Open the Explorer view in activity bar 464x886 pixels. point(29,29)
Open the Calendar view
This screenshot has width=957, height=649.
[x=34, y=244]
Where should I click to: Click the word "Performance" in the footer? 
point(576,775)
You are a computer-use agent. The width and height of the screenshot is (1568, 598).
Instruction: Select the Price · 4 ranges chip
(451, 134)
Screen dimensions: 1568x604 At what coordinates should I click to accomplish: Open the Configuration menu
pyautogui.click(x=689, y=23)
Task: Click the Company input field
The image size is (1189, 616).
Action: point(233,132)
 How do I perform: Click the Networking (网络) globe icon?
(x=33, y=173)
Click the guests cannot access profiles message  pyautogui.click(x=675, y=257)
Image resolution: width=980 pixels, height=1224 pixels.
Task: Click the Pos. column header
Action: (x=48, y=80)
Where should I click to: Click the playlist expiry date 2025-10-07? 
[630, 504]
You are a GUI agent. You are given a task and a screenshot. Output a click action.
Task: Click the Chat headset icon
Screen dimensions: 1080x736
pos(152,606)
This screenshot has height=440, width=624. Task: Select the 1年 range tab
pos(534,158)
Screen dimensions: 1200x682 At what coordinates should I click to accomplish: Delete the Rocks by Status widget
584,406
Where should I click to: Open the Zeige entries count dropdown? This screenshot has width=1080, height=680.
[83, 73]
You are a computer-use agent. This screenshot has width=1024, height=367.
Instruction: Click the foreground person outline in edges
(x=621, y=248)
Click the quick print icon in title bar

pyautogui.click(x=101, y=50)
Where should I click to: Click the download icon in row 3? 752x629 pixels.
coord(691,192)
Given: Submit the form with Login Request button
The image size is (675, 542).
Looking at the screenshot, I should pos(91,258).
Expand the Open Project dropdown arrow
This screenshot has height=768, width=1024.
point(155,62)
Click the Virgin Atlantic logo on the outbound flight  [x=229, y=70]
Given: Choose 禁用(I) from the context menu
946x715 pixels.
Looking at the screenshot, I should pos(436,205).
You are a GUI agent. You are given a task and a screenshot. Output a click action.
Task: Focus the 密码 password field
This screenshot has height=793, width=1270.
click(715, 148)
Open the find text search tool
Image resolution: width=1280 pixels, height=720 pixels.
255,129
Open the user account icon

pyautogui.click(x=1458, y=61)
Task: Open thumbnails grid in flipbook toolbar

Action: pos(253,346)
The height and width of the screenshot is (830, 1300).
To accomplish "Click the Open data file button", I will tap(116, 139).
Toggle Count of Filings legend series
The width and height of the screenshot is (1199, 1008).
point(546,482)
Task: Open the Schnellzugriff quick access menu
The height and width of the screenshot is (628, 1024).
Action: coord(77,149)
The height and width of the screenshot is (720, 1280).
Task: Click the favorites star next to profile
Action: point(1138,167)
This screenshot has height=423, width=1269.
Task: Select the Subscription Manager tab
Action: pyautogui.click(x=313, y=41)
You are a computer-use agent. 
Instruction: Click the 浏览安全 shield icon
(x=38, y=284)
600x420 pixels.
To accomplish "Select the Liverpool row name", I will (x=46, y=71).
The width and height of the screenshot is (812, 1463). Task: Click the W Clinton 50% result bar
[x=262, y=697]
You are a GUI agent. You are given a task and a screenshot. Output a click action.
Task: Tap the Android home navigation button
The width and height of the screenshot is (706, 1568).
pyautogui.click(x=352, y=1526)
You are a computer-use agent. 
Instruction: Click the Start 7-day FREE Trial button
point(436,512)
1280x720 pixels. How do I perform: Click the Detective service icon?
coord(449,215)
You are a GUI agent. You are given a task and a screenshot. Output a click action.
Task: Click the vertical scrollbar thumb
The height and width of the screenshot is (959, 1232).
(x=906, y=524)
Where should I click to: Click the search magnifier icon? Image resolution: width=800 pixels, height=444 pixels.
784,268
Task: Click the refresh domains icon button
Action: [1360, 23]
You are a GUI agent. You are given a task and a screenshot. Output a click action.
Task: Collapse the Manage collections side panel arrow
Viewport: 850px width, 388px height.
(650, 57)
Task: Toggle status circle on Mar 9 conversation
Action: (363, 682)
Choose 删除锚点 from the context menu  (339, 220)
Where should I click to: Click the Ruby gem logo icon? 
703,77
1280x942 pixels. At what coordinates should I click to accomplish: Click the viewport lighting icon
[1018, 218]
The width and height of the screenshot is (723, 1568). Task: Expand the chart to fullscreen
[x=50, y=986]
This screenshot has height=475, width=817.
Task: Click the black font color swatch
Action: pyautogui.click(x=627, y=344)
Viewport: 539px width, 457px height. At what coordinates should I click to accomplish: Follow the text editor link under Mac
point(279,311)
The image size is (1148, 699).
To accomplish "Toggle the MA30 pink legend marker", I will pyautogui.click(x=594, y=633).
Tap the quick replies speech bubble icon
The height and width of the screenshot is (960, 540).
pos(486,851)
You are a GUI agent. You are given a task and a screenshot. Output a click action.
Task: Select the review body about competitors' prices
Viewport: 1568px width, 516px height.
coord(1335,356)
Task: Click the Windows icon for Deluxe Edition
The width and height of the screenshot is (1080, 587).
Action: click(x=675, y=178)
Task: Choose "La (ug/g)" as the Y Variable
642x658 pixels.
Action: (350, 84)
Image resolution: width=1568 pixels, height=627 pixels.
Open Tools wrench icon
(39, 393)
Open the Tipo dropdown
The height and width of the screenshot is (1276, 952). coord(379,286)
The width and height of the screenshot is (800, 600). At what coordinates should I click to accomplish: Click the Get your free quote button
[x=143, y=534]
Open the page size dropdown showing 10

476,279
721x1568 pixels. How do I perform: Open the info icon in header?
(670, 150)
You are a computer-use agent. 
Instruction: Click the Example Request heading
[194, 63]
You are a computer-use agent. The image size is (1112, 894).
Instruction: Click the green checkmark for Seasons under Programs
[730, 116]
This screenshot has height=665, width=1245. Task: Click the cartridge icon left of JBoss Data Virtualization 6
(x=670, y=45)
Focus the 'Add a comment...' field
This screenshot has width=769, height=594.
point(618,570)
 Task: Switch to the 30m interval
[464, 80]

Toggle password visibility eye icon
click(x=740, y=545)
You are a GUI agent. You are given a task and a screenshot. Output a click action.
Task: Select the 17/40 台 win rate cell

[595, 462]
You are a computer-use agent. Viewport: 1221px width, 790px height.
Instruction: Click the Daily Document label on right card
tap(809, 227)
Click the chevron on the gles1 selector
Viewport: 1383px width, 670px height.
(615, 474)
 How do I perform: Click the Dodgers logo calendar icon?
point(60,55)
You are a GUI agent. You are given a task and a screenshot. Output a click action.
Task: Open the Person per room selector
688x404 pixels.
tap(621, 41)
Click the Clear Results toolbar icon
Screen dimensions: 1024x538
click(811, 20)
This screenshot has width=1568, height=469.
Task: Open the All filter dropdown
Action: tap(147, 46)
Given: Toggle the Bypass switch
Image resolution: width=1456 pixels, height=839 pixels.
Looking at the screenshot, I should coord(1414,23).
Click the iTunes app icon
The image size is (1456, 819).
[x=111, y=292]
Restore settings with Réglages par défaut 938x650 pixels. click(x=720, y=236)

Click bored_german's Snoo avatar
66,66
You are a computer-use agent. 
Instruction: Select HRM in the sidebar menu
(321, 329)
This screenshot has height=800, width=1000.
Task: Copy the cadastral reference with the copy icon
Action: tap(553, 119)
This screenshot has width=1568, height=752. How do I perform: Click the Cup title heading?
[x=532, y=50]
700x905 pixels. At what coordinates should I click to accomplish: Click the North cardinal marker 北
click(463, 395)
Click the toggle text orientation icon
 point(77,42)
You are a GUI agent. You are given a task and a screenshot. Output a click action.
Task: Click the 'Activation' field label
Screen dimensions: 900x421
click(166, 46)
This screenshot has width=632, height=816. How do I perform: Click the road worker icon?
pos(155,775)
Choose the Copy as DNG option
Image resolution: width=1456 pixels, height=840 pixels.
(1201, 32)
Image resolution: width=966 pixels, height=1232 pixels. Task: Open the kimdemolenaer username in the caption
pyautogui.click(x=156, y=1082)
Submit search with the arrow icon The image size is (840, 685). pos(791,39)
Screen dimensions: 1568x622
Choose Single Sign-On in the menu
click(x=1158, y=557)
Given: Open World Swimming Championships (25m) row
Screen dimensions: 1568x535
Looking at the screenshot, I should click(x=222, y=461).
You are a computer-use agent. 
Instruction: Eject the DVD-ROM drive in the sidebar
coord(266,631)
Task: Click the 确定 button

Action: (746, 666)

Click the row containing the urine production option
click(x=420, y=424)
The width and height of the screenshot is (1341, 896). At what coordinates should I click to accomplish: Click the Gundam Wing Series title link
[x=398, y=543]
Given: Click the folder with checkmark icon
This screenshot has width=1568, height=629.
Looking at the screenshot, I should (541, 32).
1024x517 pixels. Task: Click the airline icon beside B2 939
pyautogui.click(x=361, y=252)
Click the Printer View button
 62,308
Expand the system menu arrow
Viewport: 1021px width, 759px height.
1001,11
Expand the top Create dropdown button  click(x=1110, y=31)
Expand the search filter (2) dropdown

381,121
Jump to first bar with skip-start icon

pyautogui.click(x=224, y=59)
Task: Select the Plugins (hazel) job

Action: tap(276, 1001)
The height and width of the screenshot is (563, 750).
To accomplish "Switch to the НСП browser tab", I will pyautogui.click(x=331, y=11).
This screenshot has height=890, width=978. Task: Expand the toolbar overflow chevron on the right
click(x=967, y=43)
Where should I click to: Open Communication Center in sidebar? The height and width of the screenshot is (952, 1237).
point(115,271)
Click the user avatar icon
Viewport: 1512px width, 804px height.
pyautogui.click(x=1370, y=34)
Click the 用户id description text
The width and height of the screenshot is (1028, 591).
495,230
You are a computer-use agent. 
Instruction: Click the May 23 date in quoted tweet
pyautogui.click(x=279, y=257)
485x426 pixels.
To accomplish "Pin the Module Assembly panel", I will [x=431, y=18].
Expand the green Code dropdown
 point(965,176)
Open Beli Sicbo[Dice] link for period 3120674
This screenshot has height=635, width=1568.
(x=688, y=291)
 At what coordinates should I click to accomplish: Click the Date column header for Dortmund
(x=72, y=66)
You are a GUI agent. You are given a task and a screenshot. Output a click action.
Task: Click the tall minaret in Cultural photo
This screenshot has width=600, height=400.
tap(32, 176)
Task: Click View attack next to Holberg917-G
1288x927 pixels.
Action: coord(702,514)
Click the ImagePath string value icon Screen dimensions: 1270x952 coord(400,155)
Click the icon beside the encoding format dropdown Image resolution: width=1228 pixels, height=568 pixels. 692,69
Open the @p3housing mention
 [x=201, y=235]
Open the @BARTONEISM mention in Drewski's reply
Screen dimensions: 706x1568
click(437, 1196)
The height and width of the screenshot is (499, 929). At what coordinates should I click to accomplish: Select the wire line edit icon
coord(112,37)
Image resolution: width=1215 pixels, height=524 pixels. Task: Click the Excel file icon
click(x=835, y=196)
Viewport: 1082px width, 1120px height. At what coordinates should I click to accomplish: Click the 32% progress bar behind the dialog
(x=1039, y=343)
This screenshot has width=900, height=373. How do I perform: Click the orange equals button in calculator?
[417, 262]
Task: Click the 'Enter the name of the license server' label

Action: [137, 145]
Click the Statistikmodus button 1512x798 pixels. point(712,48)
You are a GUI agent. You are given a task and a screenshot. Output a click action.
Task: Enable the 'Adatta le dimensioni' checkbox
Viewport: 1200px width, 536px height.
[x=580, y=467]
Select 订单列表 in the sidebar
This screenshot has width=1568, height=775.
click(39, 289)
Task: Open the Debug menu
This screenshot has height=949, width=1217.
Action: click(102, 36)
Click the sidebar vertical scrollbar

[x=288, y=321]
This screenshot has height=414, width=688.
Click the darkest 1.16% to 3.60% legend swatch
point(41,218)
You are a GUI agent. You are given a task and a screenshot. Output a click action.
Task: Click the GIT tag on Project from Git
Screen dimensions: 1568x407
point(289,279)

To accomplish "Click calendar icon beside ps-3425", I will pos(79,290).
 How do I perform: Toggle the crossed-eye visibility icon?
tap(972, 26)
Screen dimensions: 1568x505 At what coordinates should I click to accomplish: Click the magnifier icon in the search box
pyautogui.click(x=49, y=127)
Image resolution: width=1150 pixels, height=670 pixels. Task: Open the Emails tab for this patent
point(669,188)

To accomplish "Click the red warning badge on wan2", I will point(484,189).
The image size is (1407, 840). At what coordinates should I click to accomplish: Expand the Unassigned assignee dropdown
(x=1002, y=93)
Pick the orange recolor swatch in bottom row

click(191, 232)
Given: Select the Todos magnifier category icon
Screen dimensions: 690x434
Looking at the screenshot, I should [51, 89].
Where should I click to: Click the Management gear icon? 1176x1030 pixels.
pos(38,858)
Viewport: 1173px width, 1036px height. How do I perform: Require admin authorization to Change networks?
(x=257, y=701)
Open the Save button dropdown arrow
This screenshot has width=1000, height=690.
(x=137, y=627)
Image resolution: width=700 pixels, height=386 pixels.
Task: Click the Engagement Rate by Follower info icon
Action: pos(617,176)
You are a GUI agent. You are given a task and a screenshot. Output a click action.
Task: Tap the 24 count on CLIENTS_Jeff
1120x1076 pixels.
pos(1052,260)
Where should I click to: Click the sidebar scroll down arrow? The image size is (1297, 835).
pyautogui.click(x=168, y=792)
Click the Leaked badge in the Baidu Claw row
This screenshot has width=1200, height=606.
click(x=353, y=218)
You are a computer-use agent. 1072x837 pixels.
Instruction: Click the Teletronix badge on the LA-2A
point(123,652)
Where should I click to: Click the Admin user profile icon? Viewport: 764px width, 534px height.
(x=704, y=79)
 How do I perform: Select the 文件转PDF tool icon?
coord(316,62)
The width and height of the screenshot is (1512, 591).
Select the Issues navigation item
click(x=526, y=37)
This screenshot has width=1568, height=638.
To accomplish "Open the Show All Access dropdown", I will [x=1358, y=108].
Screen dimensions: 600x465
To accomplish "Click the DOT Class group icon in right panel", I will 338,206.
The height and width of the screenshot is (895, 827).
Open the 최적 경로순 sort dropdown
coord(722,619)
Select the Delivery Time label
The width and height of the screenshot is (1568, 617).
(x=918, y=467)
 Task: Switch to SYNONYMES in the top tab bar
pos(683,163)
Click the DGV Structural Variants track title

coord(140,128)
== == ==
What this task involves: Copy all lines of the preceding data that hold the word "panel".

Result of the task:
Task: Collapse the Manage collections side panel arrow
To accomplish "Pin the Module Assembly panel", I will [x=431, y=18].
To accomplish "Click the DOT Class group icon in right panel", I will 338,206.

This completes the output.